__ARTICLE__.
•••

Brooms Head, The Important Things & Stepping Back from Business

 Sunset, looking north from the headland to Yamba

Sunset, looking north from the headland to Yamba

“The word sea-change is from Shakespeare, from The Tempest: a man is thrown into the sea, and under the water he is transformed from what he was into something entirely new, something '“rich and strange”.

This is the story of my sea-change - the journey from one way of living to another. It’s also an invitation to a sea-change of your own. No matter your age, your gender, your season of life, no matter your politics or profession, your sexuality or your faith tradition, you are invited into a sea-change.

Years ago, a wise friend told me that no one ever changes until the pain level gets high enough. That seems entirely true. The inciting incident for life change is almost always heartbreak - something becomes broken beyond repair, too heavy to carry; in the words of the recovery movement, unmanageable.

And in my current sea-change, my disconnectedness from my soul and from the people I care most about has become so painful that I’m willing to remake the whole of my life.”

~ Passage from ‘Present Over Perfect’ by Shauna Niequest


Brooms Head

 Dark sunrise over the ocean. Taken from ‘Reception Rock’, Brooms Head Caravan Park

Dark sunrise over the ocean. Taken from ‘Reception Rock’, Brooms Head Caravan Park

I’m back from holidays. It’s been an interesting few weeks. The time for self-care was much needed. In fact, it was needed more than I care to admit. I mostly slept and did little at all for the first four days. I hadn’t realised the level of my exhaustion.

That’s the thing about holidays. It’s a chance to remove yourself entirely from all the busyness and the noise (that has become mostly the norm) in order to hear yourself think and to listen to your body and what your heart is telling you.

So anyway, I had the most wonderful, unplugged, restful and restorative time. And I spent no time thinking of business or busyness. I put that all down and just immersed myself in the present. And Brooms Head is the perfect place for that. It’s a yet unspoiled, non-commercialised, hidden jewel among beach holiday destinations (I hope it stays that way). It’s the perfect place to reconnect with who you are and the natural world. And I intend to continue the yearly tradition so that I may reflect on what’s important and to recalibrate my life.

The Important Things

 Me standing looking out to the sea as the sun starts to go down. Photo taken by my daughter, Philomena, who now has the photography bug.

Me standing looking out to the sea as the sun starts to go down. Photo taken by my daughter, Philomena, who now has the photography bug.

When you remove all the noise and really listen, it’s like you’re listening for the first time. You go to sleep with the soothing sounds of waves gently crashing onto the shore, or the gentle rain (sometimes it was pelting rain).

Some nights I fell asleep to friends and children talking and laughing as they continued into the night, catching up on each others lives…slow, deliberate conversation and general banter; competitive voices as board games were being played, shared meals, and lingering around the communal table with drinks and nibblies, with yet more laughter and conversation.

•••

__MATERIAL PROVIDED__.
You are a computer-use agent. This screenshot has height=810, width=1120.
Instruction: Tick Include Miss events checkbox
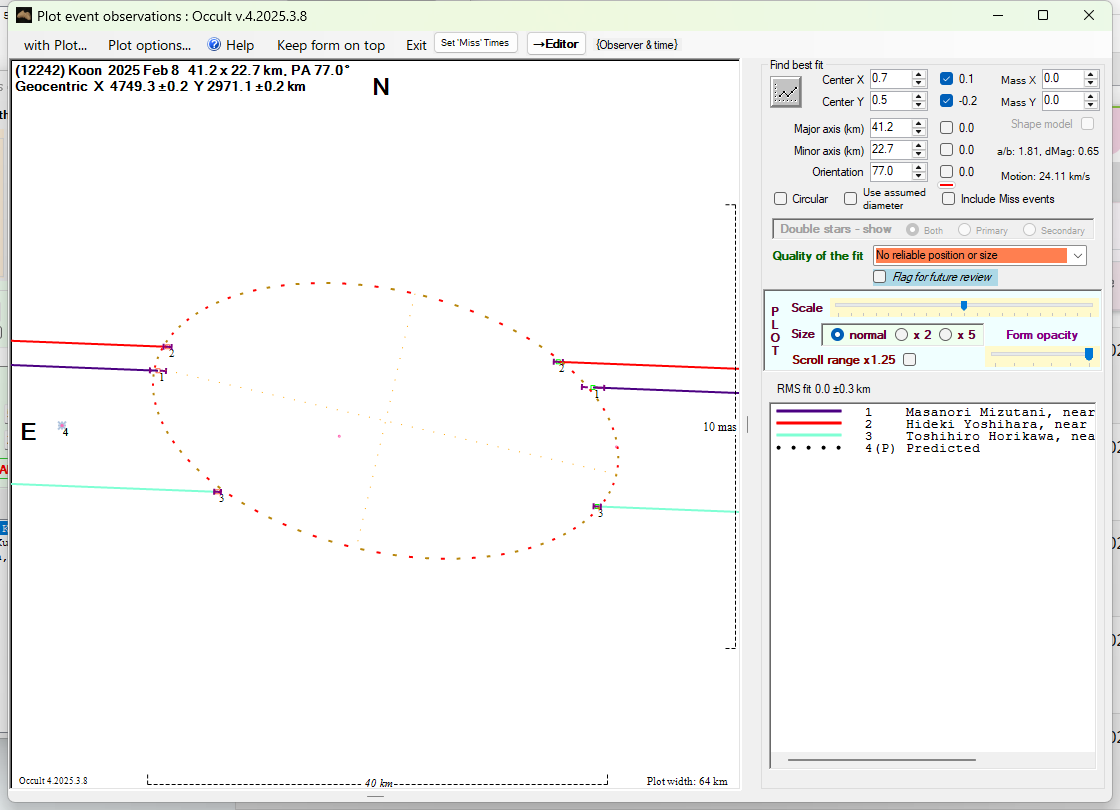tap(949, 199)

•••

In the sentence beginning "So anyway, I had the most wonderful" in the article above, list every word the writer uses to describe the time they had.

__WRITTEN SOLUTION__.
- wonderful
- unplugged
- restful
- restorative